I have a need for a smart-pointer that may point to mutable or immutable data, and can be checked at runtime. Here is a simplified version: Rust Playground
But the need for intermediate local variables with the same lifetime means these pointers are a bit ugly to initialize. For example, I currently need to do this (from the playground):
let mut write_guard = match access_mut {
true => Some(data.write().unwrap()),
false => None
};
let read_guard = match access_mut {
true => None,
false => Some(data.read().unwrap())
};
let my_ref = match access_mut {
true => MyRef::Mut(write_guard.as_mut().unwrap().get_mut(key).unwrap()),
false => MyRef::Const(read_guard.as_ref().unwrap().get(key).unwrap())
};
Does anybody have ideas to make this a little friendlier / more readable / better modularized?
NOTE: I'm open to changing what's stored in the smart pointer enum, but I don't want to put the HashMap lookup inside the deref operation because of the performance implications.
let mut write_guard;
let read_guard;
let my_ref = if access_mut {
write_guard = data.write().unwrap();
MyRef::Mut(write_guard.get_mut(key).unwrap())
} else {
read_guard = data.read().unwrap();
MyRef::Const(read_guard.get(key).unwrap())
};
//BONUS FEATURE: can't access the guards here:
// error[E0381]: used binding `read_guard` is possibly-uninitialized
//println!("{:?}", read_guard);
//Do a lot of stuff with my_ref, taking care to only access the mutable variant if it exists
println!("{}", *my_ref);
I am hoping for ideas that are a little more drastic - for example, a slightly more encapsulated type that could be created like:
let (_intermediates, my_ref) = MyRef::from_borrow(true, "some_key", &data_store);
The old owning_ref crate had a nice interface but I read (Here: Why the “Null” Lifetime Does Not Exist - Sabrina Jewson) that it's been proven unsound. I think ouroboros is cool, but I thought there might be a way to do something a little lighter-weight / more straightforward if we have the ability to stash the intermediates on the stack.

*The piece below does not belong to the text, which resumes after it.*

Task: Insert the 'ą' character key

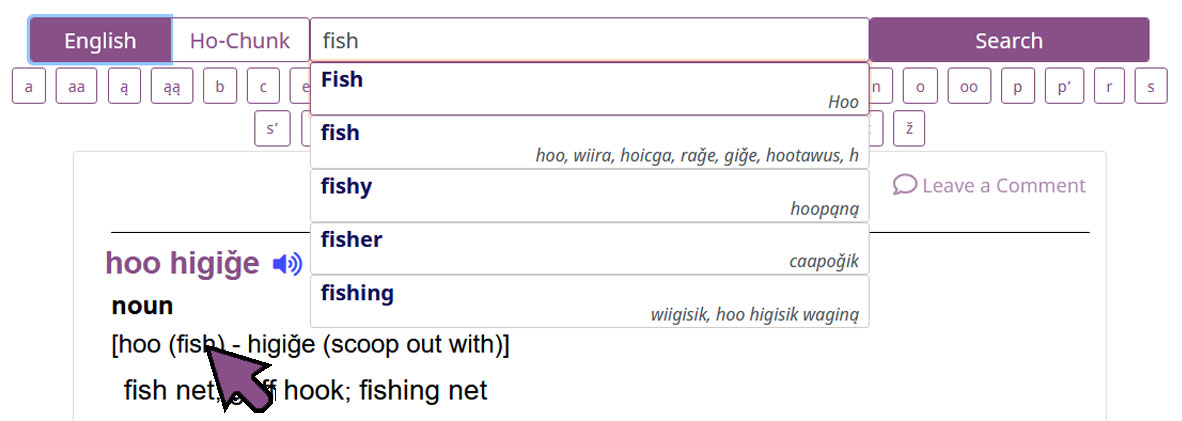Action: coord(124,87)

I know I could reach for a macro, but I wanted to see if there is a way to do it without one.
So, if I could implement this method in an abstract machine language, I'd create the intermediates in their final location (likely the stack of the caller), and then borrow those intermediates to use when initializing Self. I know Rust doesn't have the syntax to allow precisely that. But is there a creative way to accomplish the same thing?
Generally, you won't be able to get rid of the muts if you want mutable access dynamically. Rust very much does want to know mutability at compile time, so ultmately, the leaf guard granting the actual mutability access has to be mutable. Or you can hide it behind an interior mutability API taking a callback or something.
The bigger thing is that the MyGuard type is basically the "intermediates" I was talking about, but then the my_ref smart pointer needs to be initialized from those intermediates. (doing a HashMap lookup in my example, but in reality it might be a more expensive tree traversal) So creating a MyRef requires two function calls in the caller.
I was trying to explore whether there might be a workaround for the constraints that add up to "no-practical-self-referencing" by using two structures that are created sequentially in one operation.
The problem with that is that you aren't going to be able to do that with functions. Values are moved when returned from a function, so there's no way to return a reference along with its referent, even if no self-reference is involved.